Today, Ethereum is the platform with the most number of smart contracts and DApps, the largest amount of locked crypto assets and the greatest transaction volume. With the explosive growth of the cryptocurrency market in recent years, the order of magnitude of on-chain activities such as transfers and contract calls is also increasing. However, even when the market is weak, users still face the problem of network congestion and high gas cost, leading to impaired user experience. The scalability issue of ETH is certainly one of the key topics of concern for the community.
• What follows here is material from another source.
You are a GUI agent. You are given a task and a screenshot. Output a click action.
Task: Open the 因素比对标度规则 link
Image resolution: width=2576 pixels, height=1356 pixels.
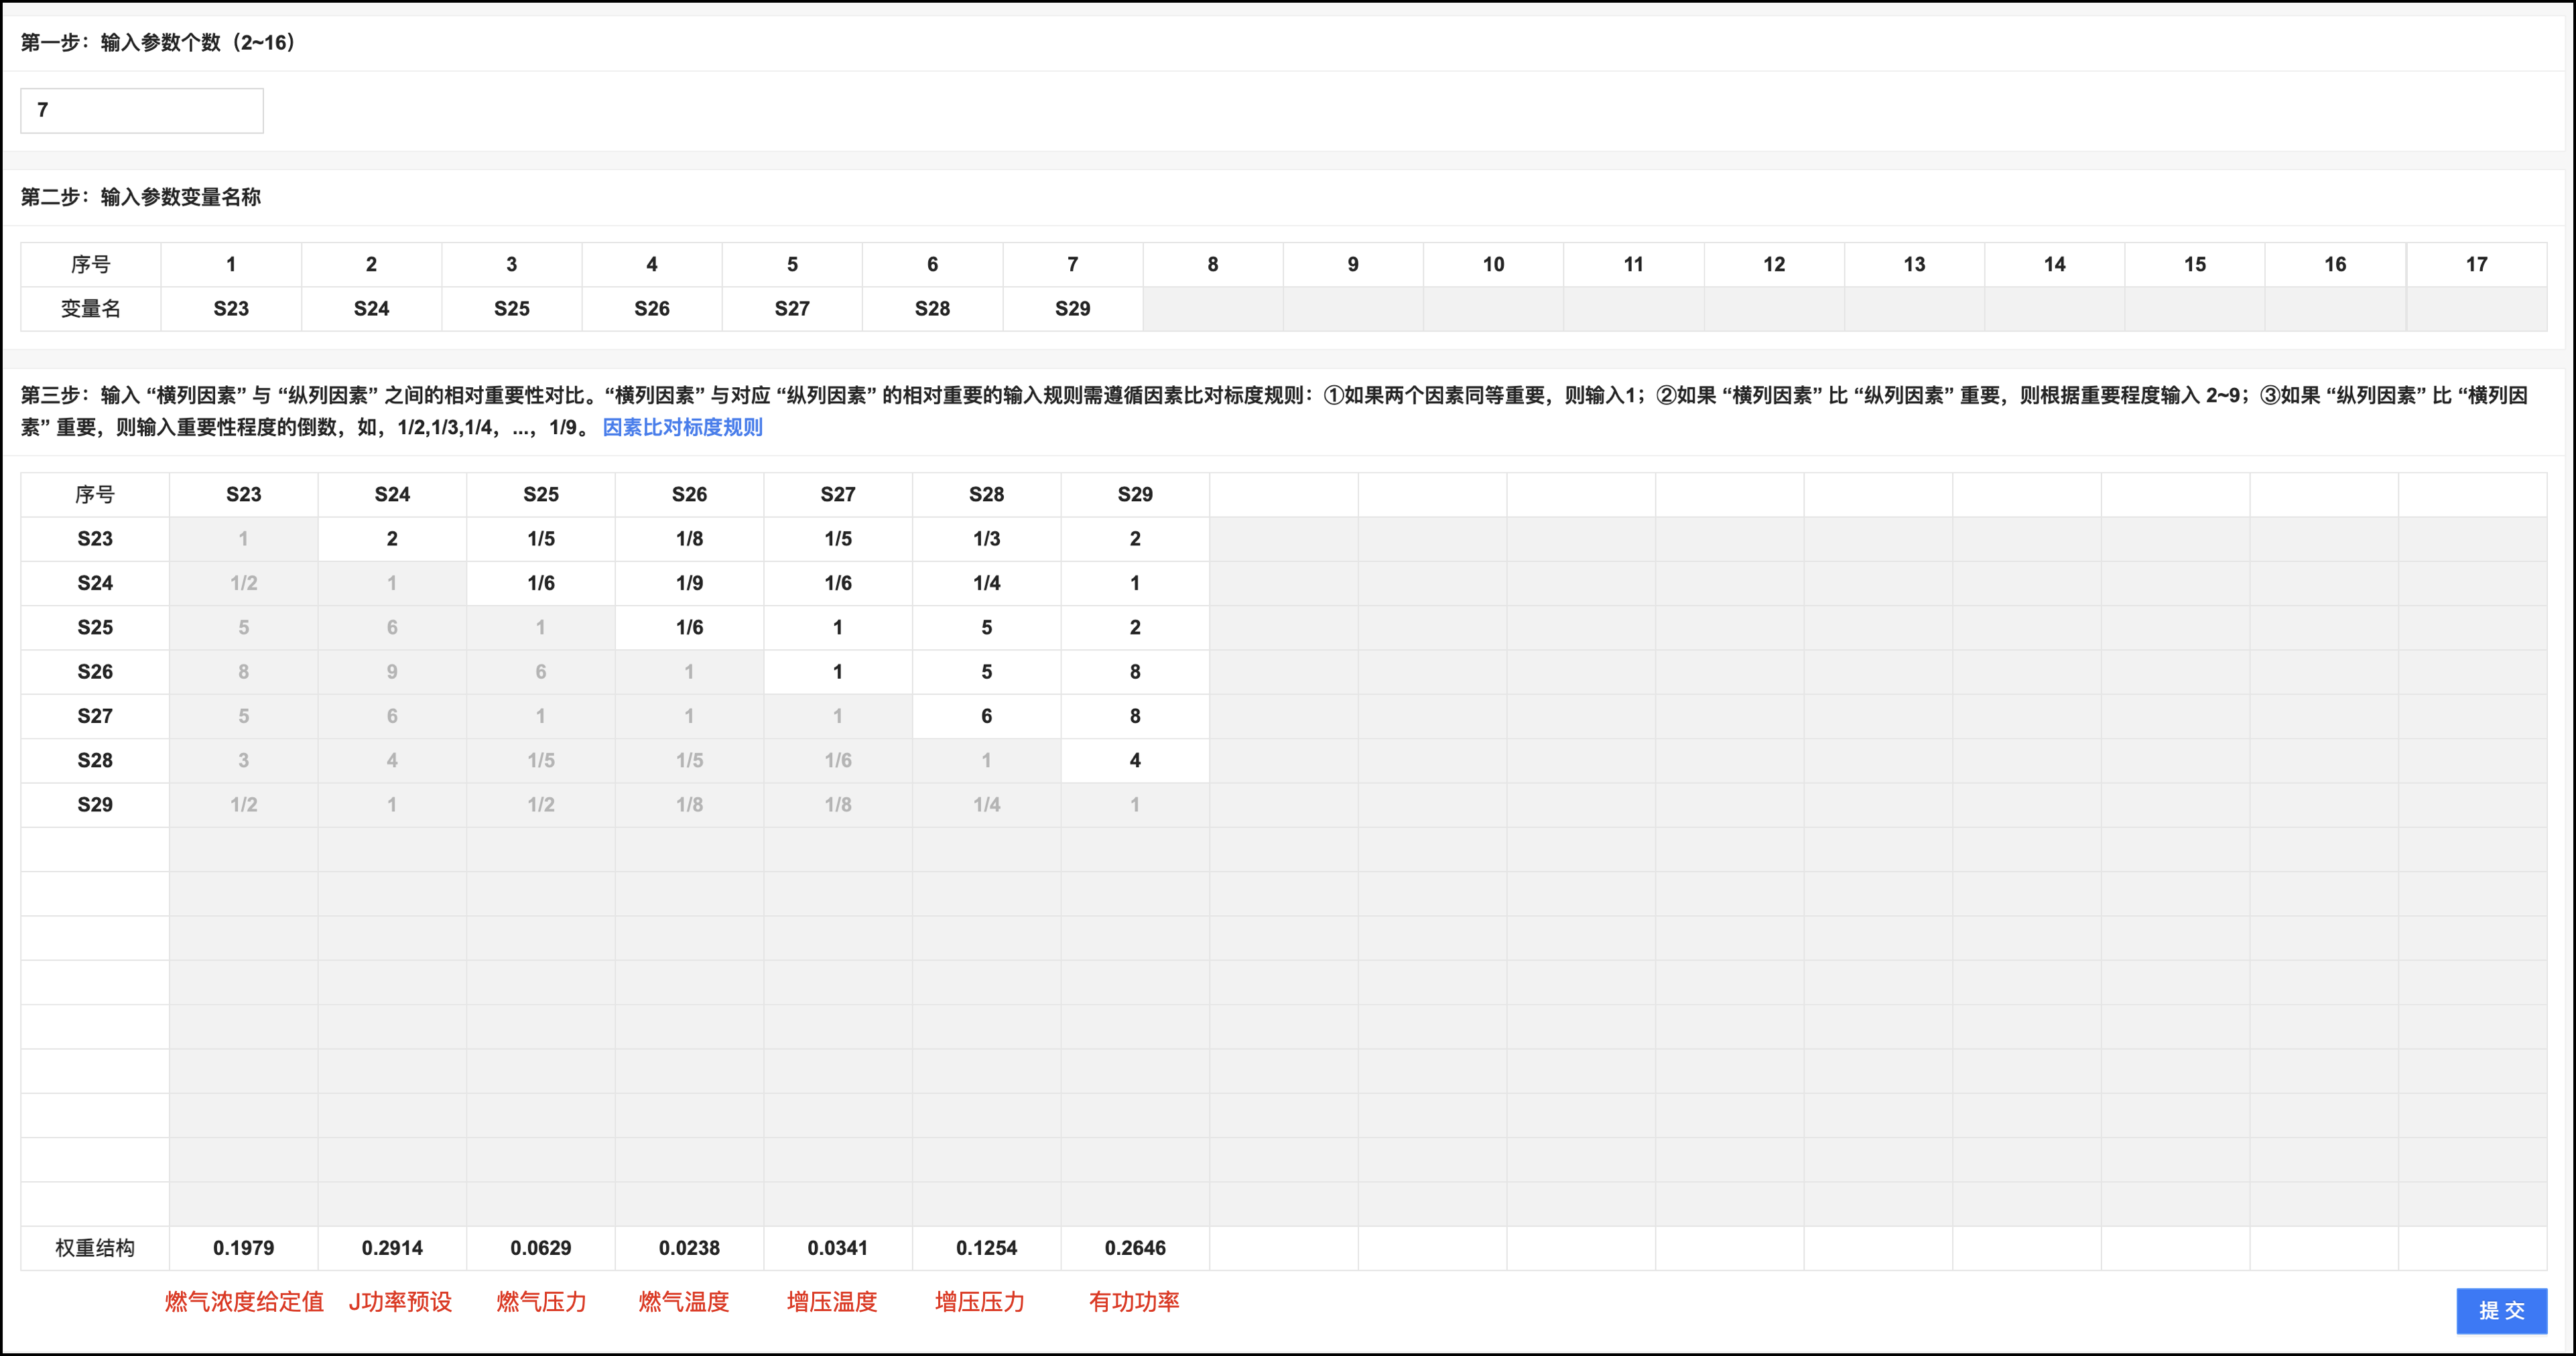pyautogui.click(x=682, y=427)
Ethereum scaling solutions
Ethereum scaling solutions can be divided into two main directions: Layer1 (L1) and Layer2 (L2).
Layer1, also known as ETH 2.0, is an on-chain upgrade that focuses on the transition of the underlying consensus from POW to POS, as well as the sharding mechanism. Through the change in mechanism, network nodes do not need to store the entire contents of the chain and can use their computing power more efficiently, thus freeing up a larger network capacity.
However, due to the difficulty of implementation, the rollout of Eth 2.0 must be done in stages over the next few years. With no clear timeline for the completion of the upgrade, Layer2 scaling has now become a greater focus for the market.
Layer2 is an off-chain improvement solution that does not affect the public ETH chain itself. All transactions can be processed on the Layer 2 network and Layer1 is only used when necessary, thus achieving the purpose of completing large volumes of transactions quickly and inexpensively.
If we compare ETH to a highway, Layer2 is equivalent to the viaduct built on top of this highway, which can help to divert traffic from a congested blockchain.
Key technologies of Layer2
Technical solutions for Layer 2 networks have also evolved in recent years:
The State Channel model is similar to Bitcoin’s Lightning Network. In simple terms, both parties of the transaction construct a channel under the chain that can transfer money to each other, and final result is only broadcasted to the chain after all relevant transactions are completed.
The earliest state channel project on ETH was the Raiden Network. As that solution had more limitations and it required both parties to be in long-term transactional demand, it is at a standstill today.
Plasma is one of the earliest solutions proposed by Vitalik Buterin. It is somewhat similar to a sidechain and operates independently of ETH, but uploads all the block hashes processed in Plasma to the main blockchain contract for verification. Hundreds and thousands of transactions can be processed simultaneously off the chain, and only a few dozen bytes’ worth of final transactions will be uploaded.
However, one of the problems with this solution is that its dependency on the honesty of the nodes on Plasma and accuracy of data uploaded to the main chain. To prevent the risk of malicious nodes, users can only withdraw their funds after a challenge period of up to 7-14 days, which also brings a considerable challenge to the implementation of this solution.
Rollup should be said to be the hottest and most favored means of expansion today, and there has even been arguments t in the industry that the success of the Rollup directly determines the sustainability of ETH.
Although Rollups also processes transactions on Layer2, it records the necessary data for each transaction on Layer1, such as the transferor, payee, amount, etc., which is more secure than Plasma.
How does recording every transaction ensure that it is more scalable than Layer1? Here, it can be understood that it compresses the transaction data, using a tree structure in the contract to record the state of each account, and only contains transaction records. Signature verification is done in the Layer 2 network so that the original data is can be compressed when it is transmitted to the main chain.
For solving the data consistency problem, two different technical routes have gradually evolved, namely the Optimistic rollup and ZK rollup.
Optimistic is somewhat similar to Plasma. As the word implies, it optimistically defaults all uploaded data to be free of fraud and challenges are issued only if there are problems. Because of the time needed to resolve possible disputes, users currently have to wait at least a week or so to withdraw funds from Layer 2 Optimistic Rollup networks such as Optimism.
The ZK Rollup uses zero-knowledge proof technology, and smart contracts judge the accuracy of data by verifying that proof. While users can quickly withdraw funds, its main problem is that it requires the network to have strong arithmetic power to generate zk proofs. The zkSync project, which implements ZK rollup, is currently deployed in the ETH main network.
Rollups are the most mainstream solution in the Layer2 expansion of ETH, and there are more and more related Layer2 network projects already deployed, including the gradual emergence of cross-chain bridges to open up various chains. It should be noted that whether Layer1 or Layer2, these solutions are not mutually exclusive and need to complement each other in the future to improve the network processing capacity of Ethereum.